I fully believe that if your content is good enough, there is no need to ask for likes, they will come naturally. So it comes to no coincidence that the pages which post horrible content are also begging for a share.

But perhaps my pet peeve isn’t something that’s widely agreed upon. No matter how much I huff and puff, I have to admit that some Facebook pages are really, really, successful at getting followers.

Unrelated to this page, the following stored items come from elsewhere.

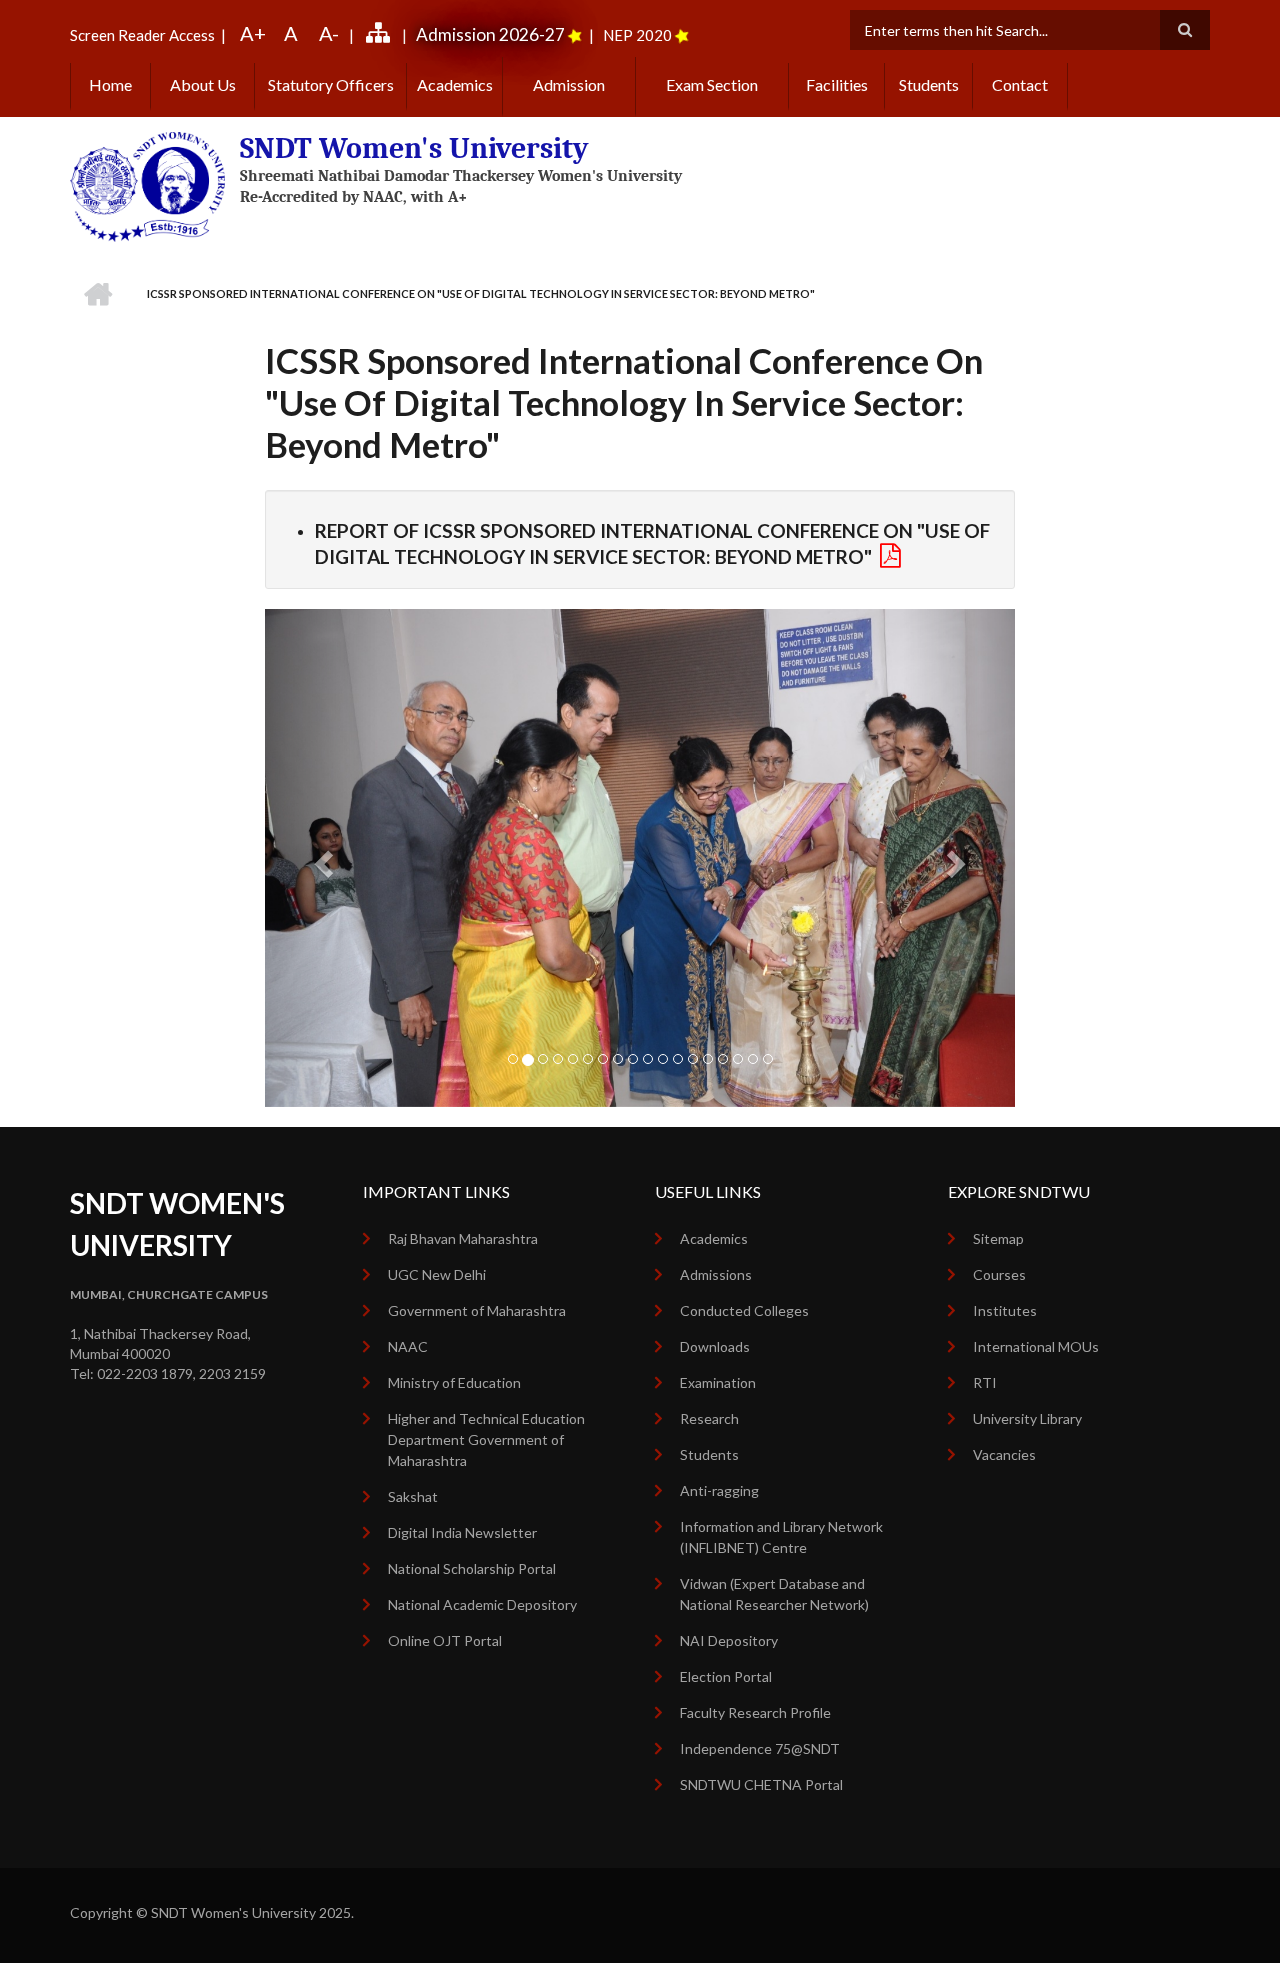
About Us (203, 84)
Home (110, 84)
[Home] (147, 185)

An example of such a Facebook page is Yes Officer I did see the Speed Limit sign I just didn’t see YOU. Somehow attaining 2.1 million followers, this page in addition to publishing statuses that start with “like if…” also reposts junky content from other sites including memes, nostalgia posts, and anything related to twerking (thank you, Miley). In fact, there is a whole plague of Facebook pages all with odd names reposting the same content from each other. Can You Not Interrupt Me when I Am Trying to Tell My Story? is another example, garnering 429,000 followers. How these pages are capable of amounting such a large fan base is a mystery to me, because it certainly isn’t from their content.

My observations have found that the majority of this content type is on Facebook and/or external blogs. Interestingly, social media platforms such as Twitter seem to have a lesser share. The two Facebook pages I listed above do not have Twitter accounts and are exclusively found on Facebook. With such a fan bases spanning into the millions you’d think these writers would want to expand out a little bit. So why don’t they?

I wonder if certain network and profile configurations have allowed this type of content to flourish, or if it’s the type of people who use Facebook versus other social media platforms that engage in this writing style and have an attraction to this type of content.

Ellison and Boyd in “Sociality through Social Network Sites” set off to define the parameters of social media, and in doing so they outline some interesting structures that I believe may attribute to different types of content throughout social media platforms. Although, obviously, different types of social media platforms are going to have different types of content, why is it that these popular Facebook profiles don’t have Twitter accounts? It’s very doable with URL shorteners, and texts such as “Retweet if…” can easily fit into the 140 character limit.

In Ellison and Boyd’s social media definition, a social network site has “uniquely identifiable profiles”, “can publicly articulate connections”, and can “consume, produce, and/or interact with streams of user generated content.”

Perhaps it’s the privacy that Facebook gives their users and the bi-directionality of friends lists that have given this type of content an edge. In all honesty, who would follow someone on Twitter who exclusively retweets a bunch of reposts but never tweets out their own content, anyway?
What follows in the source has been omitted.